The Irish have a claddagh ring in which they depict 3 important values; love, loyalty and friendship.  Those 3 values are held high in most societies, even if not publicly worn as ornaments. What the claddagh ring is a great example of, though, is how in any relationship you have [friendship, courtship, partnership, etc] you make a silent contract with that person.  Essentially when engaging in a relationship, as defined, you are pledging your allegiance to this individual. While loyalty is not always so cut and dry, sometimes you need to play the game of chess, it is rather strict on certain social stigmas.
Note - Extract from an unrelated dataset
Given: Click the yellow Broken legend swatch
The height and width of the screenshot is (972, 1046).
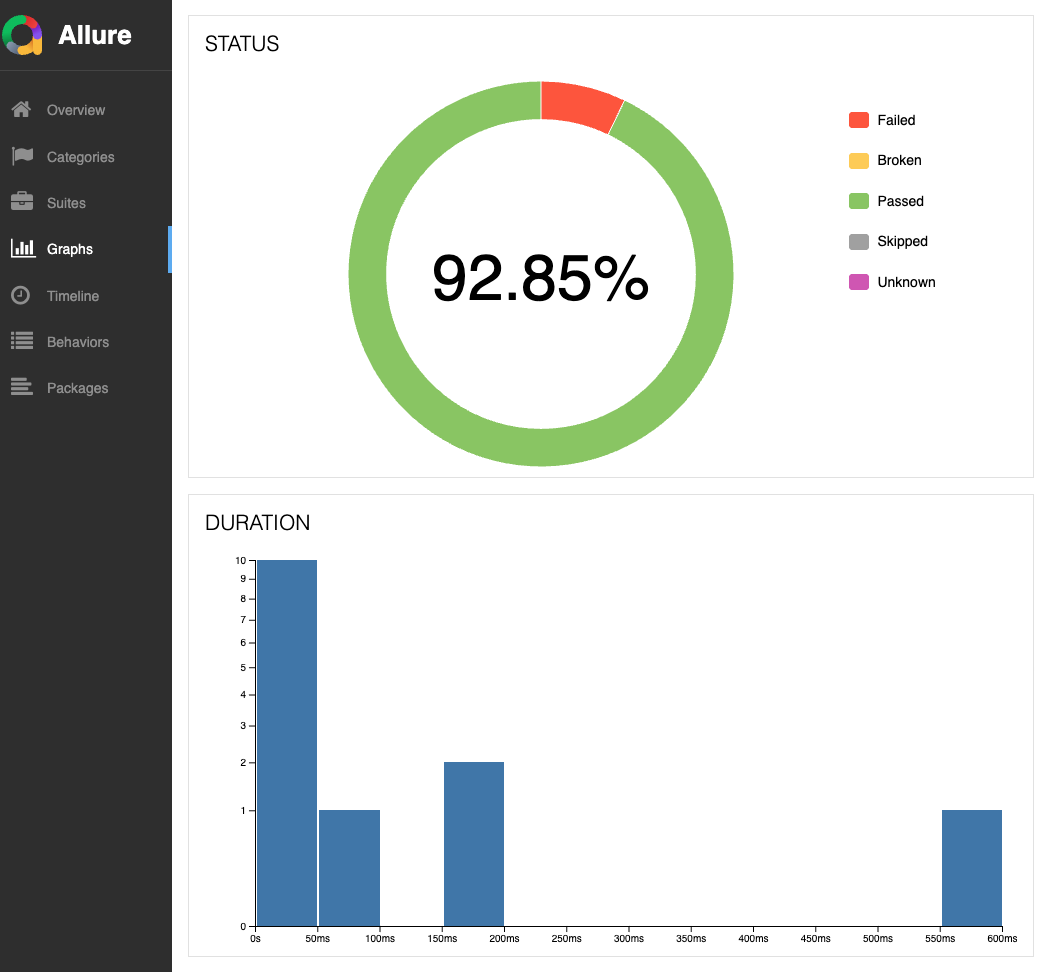Looking at the screenshot, I should (858, 160).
For example, when you are dating someone, you should never let anyone talk about your person.  Sure, maybe there are things you and your friends joke about, things you would say to your significant other’s face, but you should never let someone sit there and badmouth them.  Not only is that disloyal, but it’s disrespectful and blatantly shows disregard for that person’s feelings.  If you are letting someone who does not know your significant other, or is not a fan of theirs, sit there and bash them, well then you really do not care about their feelings.  My view on talking about other people is, if you have nothing nice to say, do not say anything at all; but if you are going to say something, make sure it is something you have already said to their face.  No one likes a cricket that only makes noise in the shadows and immediately stops chirping when that person comes into the light.  Grow up.
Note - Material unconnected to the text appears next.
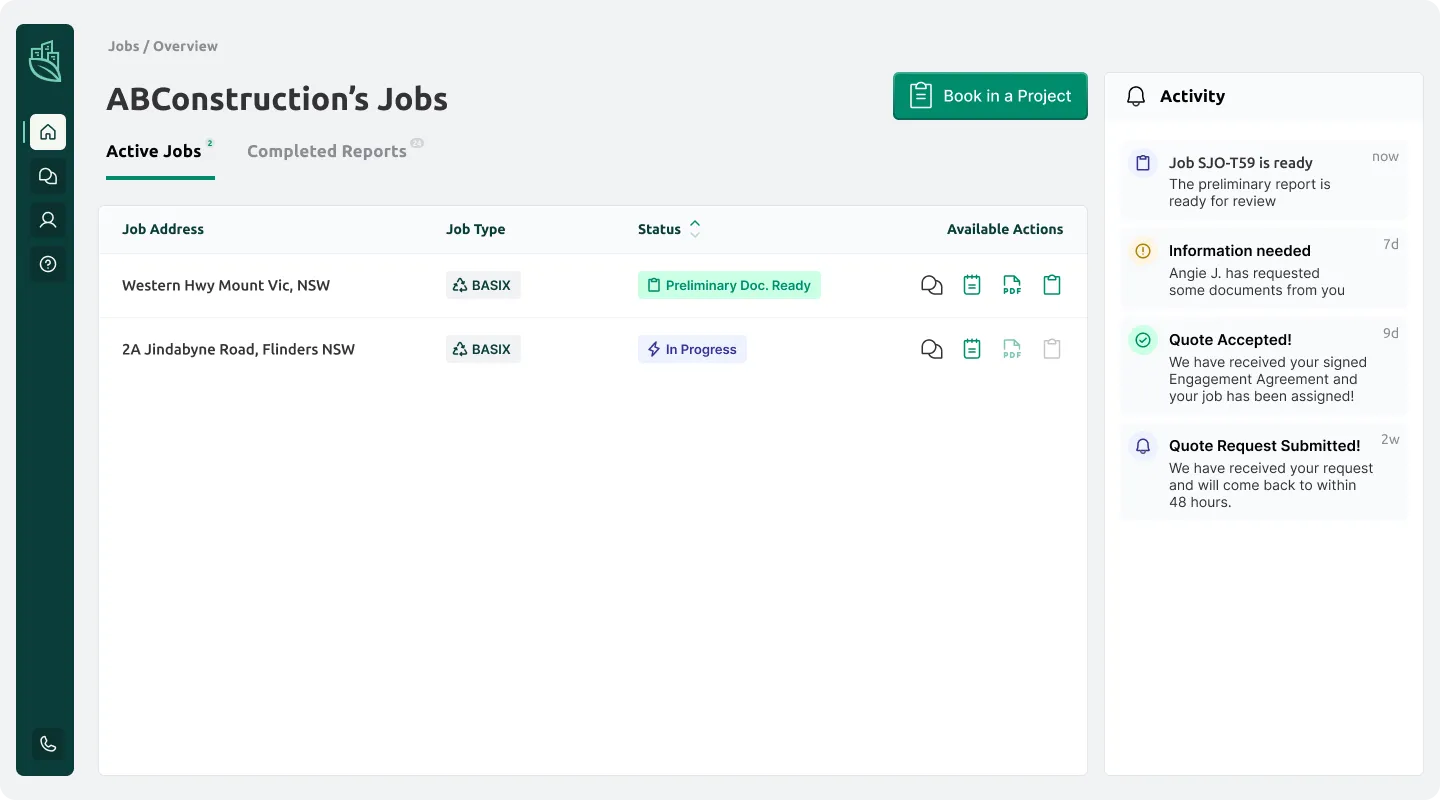Open the notes icon for Western Hwy job
The width and height of the screenshot is (1440, 800).
971,285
Yet, it is not just courtships that demand loyalty, friendships are very much the same.  I do understand that when there are multiple personalities in play, people get into arguments and maybe not all of your friends like each other, that is understandable! Not everyone is meant to like each other, but you can still be loyal to everyone (see above paragraph about not talking about your person/s.)  There is a huge issue running rampant in the ‘girl world,’ and that is cattiness.  Cattiness is for those basic girls who are all sweet to your face, hugs/kisses/’aww I missed you, girl, we should hang more!’ and then talk about you before you can even turn your back.  Maybe you are thinking of a girl in your group of friends that does that to someone else you know, maybe someone does that to you, who knows, but it is uncalled for and ridiculous.  We are all adults, you should be confident enough in your own assessment of people that if you do not like them, you do not deal with them.  That is it.  There is no need to put on this whole façade and fakeness.  Not everyone is meant to interact on a friendly basis, not a big deal, there are billions of people in this world, it happens. 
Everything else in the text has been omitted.